Another example of this process is the Human Genome Project (HGP) which has been able to determine the sequence of chemical base pairs which make up DNA as well as identifying and mapping the approximately 20,000 of the human genome. The genome was broken into smaller pieces, approximately 150,000 base pairs in length. From the start to completion of this project, it took approximately two decades to study. Scientists have made strides in identifying particular genes that underlie a large number of diseases, both genetic and acquired. This project was officially completed in 2003, but the data continues to provide leads into the origin and nature of certain illnesses. Now, it is evolving into public and private ventures to provide individuals, with tissue samples, with a profile of their DNA and their propensities to a certain a disease or diseases. This then gives clinicians an insight into the possible means of either prevention or treatment of the patient’s condition.

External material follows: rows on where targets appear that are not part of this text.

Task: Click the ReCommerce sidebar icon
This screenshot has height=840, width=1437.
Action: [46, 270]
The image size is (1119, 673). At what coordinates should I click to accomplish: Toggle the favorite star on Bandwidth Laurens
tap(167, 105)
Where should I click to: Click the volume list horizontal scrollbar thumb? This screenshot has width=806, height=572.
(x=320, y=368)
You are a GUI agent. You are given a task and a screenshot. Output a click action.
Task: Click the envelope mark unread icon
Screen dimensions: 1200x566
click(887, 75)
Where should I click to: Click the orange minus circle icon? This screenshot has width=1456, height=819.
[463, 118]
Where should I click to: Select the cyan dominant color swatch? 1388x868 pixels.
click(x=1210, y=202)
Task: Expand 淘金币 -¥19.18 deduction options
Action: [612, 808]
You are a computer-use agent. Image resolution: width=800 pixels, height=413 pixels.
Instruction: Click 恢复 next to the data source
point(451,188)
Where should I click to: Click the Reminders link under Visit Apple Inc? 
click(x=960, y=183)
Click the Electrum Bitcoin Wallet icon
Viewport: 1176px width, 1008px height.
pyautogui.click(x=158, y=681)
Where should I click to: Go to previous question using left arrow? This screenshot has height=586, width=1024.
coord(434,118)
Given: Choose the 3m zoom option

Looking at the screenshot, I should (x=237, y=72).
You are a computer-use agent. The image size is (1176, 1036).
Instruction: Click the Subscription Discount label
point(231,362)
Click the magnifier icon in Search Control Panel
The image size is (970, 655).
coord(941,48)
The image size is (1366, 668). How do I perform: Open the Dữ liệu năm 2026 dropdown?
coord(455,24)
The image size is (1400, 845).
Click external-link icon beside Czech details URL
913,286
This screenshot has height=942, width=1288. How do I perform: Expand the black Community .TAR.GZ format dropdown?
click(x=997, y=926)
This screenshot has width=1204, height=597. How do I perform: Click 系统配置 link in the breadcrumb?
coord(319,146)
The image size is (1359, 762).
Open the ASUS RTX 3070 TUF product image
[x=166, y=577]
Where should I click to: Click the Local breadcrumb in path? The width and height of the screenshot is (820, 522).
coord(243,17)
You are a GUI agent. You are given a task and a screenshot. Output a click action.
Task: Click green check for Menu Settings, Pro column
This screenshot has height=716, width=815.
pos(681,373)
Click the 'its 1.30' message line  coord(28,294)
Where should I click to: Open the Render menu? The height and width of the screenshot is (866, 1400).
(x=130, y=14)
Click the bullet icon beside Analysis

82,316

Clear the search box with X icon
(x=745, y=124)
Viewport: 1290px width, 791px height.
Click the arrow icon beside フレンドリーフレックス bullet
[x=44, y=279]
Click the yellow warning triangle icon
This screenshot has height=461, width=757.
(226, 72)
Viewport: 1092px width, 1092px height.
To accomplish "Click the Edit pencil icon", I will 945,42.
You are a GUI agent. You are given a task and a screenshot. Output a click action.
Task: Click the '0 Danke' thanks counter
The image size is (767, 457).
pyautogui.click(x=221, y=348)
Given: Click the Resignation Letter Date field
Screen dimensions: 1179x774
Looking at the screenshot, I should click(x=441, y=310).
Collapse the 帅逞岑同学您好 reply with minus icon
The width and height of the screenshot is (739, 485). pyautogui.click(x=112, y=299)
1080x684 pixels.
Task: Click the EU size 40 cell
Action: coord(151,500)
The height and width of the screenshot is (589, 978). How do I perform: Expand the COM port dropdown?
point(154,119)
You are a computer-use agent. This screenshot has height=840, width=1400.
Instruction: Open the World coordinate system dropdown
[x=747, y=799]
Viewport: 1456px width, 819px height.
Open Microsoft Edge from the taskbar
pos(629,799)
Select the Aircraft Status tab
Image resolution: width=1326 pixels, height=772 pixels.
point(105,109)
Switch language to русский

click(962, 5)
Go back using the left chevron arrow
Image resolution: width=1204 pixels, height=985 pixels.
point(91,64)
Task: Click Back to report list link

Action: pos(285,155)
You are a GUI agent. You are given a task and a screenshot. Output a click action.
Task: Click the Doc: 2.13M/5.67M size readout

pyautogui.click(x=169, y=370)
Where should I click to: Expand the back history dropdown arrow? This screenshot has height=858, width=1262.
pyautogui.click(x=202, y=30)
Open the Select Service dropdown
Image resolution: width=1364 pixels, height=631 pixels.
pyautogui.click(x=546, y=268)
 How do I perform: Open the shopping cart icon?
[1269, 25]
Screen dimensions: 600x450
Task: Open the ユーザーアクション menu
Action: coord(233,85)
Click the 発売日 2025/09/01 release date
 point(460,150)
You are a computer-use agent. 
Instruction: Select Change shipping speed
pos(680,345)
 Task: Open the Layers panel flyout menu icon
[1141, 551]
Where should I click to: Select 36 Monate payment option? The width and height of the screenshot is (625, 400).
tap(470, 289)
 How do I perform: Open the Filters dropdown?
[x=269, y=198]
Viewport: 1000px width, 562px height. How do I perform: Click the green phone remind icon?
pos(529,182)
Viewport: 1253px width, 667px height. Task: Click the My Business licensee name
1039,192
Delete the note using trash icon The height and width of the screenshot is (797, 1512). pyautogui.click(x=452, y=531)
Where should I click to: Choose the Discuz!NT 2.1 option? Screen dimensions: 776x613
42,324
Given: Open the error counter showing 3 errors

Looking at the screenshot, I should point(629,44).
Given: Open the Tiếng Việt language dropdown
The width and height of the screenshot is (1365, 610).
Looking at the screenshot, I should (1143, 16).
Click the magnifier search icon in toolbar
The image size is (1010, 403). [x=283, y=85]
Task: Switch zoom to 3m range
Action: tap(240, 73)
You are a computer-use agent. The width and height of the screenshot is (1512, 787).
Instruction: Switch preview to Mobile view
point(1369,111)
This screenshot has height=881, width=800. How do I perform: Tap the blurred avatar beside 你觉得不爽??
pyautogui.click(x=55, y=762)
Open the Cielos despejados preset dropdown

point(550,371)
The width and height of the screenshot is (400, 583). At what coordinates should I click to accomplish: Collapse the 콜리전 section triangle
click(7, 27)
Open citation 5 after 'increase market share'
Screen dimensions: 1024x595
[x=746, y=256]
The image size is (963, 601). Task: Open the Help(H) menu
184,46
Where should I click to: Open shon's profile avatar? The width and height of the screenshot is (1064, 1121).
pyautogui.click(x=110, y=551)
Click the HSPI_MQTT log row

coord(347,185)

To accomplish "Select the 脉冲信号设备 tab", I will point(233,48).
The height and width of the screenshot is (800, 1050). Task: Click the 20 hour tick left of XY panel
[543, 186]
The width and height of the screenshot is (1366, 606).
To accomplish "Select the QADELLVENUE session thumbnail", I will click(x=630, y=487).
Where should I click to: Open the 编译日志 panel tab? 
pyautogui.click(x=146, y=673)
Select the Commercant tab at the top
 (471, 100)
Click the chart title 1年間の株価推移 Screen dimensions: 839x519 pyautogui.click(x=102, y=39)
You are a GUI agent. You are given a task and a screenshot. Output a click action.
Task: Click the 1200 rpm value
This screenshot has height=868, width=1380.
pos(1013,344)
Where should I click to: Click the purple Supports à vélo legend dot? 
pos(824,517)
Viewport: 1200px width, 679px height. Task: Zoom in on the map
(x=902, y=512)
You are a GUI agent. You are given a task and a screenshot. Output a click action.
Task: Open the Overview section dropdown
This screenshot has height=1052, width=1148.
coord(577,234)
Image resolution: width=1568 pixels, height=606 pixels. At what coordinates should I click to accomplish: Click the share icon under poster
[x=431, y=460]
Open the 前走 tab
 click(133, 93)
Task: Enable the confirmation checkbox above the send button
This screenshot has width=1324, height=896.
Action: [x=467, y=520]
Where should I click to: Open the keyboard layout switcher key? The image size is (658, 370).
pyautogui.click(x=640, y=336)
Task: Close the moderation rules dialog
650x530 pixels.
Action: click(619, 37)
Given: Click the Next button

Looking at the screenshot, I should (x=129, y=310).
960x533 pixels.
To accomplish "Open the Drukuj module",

The same algorithm may be coded differently, depending on the programming language chosen. And conversely, specific languages may be “better” suited for a specific algorithm or purpose.

Languages of Choice.

We’ll just take up a few of these, since already known ones are now applied to biology, and new ones are steadily being developed. The choice of language depends on at least 4 items:

Familiarity. Previous exposure or work with a particular programming language, and its derivatives. Consider FORTRAN and its child, BASIC. Then we would have Visual Basic, Visual Basic for Applications (VBA), True Basic, etc.
Ease of learning and use. Since Theory and Experiment are melding, the ability to express one’s ideas (or hypothesis) depends on how rapidly the scientists can develop a program or module to test it. At this point there has to be a computer programmer, or a team member who is adept at this craft. This is where the algorithms are tested, possibly with computer generated “normal” test data first to make sure the algorithms make sense. Once you have actual subject data (animal model or human patient), you can run the actual findings in the same computer program in place of the test data.
Time factor. From protocol design to analysis of results, the ability of the research team to come up with the study publication depends, in no small way, on the effort to learn and apply technology in less time than previously known. The pressure is on to produce a significant outcome. By this I mean, whether the results are positive or negative, it must sensibly add and improve on previously held concepts.
Cost. The team head and his colleagues must have a firm grasp on the financial needs of the experiment itself. If it’s tight on a budget, then it has to consider using free open source software, or usually, build a program. If there is a free software package that meets its requirements, then you’re good to go. Otherwise, you’ll have to shop around for cost-effective software.